Purpose: To report ocular perforation that occurred during retrobulbar injection in 7 highly myopic eyes.
Methods: Seven patients with a diagnosis of globe injury during retrobulbar injection for ocular anesthesia before cataract surgery were managed by vitreoretinal surgery. All injections were performed by ophthalmologists. The surgeon recognized the perforation in 4 cases at the time of injection. The preoperative vision was hand motion perception in 4 eyes and light perception in 3 eyes. All patients underwent vitreoretinal surgery because of the presence of vitreous hemorrhage and/or retinal detachment diagnosed by funduscopy or ultrasonography. At the time of surgery, all eyes had vitreous hemorrhage and 4 eyes had rhegmatogenous retinal detachment. The number of vitreoretinal procedures performed was: 1 procedure in 4 patients, 2 procedures in 2 patients, and 3 procedures in 1 patient. The period of follow-up ranged from 4 months to 4 years, averaging 20 months.

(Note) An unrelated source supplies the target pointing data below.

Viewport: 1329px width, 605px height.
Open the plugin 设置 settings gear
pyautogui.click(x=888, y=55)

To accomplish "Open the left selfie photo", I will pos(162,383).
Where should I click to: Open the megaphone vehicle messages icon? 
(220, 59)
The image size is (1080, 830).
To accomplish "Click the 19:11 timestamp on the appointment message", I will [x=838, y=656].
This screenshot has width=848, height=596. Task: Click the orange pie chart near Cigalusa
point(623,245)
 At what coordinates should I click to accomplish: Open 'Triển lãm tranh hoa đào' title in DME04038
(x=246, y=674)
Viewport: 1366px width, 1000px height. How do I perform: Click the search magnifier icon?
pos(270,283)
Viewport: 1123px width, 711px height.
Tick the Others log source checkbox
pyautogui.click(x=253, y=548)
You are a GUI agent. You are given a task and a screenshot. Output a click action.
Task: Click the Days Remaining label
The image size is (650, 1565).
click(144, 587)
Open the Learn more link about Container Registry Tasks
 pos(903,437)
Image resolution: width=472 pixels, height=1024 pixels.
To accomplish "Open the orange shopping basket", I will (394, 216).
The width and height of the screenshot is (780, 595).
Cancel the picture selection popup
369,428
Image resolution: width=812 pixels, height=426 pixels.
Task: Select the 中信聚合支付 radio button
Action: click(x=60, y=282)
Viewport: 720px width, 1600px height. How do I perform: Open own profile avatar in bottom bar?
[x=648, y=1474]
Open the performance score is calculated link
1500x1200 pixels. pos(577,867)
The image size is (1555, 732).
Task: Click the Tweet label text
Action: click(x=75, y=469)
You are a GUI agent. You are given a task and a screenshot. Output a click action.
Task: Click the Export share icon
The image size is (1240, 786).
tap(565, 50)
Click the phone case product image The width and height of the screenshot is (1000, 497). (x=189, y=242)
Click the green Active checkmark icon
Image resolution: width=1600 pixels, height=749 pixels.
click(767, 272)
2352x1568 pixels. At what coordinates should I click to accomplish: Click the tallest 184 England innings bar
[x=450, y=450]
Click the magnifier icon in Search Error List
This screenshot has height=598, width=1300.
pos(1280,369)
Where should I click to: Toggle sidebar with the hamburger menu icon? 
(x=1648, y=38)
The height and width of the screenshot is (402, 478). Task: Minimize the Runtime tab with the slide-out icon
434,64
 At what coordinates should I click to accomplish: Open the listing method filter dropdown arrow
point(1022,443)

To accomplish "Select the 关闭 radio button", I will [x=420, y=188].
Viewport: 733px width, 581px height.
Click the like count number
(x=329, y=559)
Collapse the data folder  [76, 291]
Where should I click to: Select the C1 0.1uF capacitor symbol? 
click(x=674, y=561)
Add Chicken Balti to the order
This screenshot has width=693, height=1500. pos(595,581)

Results: At the end of the follow-up period, the retina was attached in 6 patients. The postoperative vision was 20/400 in 3 eyes, finger counting in 3 eyes, and light perception in 1 eye.
Conclusion: Special care should be taken in retrobulbar injection of highly myopic globes, which have an increased risk of perforation. The functional outcome of surgical repair of these eyes was poor.